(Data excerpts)
┌──

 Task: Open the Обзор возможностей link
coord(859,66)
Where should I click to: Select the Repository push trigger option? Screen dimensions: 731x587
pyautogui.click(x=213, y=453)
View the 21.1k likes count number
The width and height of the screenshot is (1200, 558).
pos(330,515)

└──

» **PROBLEM TO SOLVE**
Every entry above should be transcribed exactly and in full.

» **WORKED SOLUTION**
 Task: Open the Обзор возможностей link
coord(859,66)
Where should I click to: Select the Repository push trigger option? Screen dimensions: 731x587
pyautogui.click(x=213, y=453)
View the 21.1k likes count number
The width and height of the screenshot is (1200, 558).
pos(330,515)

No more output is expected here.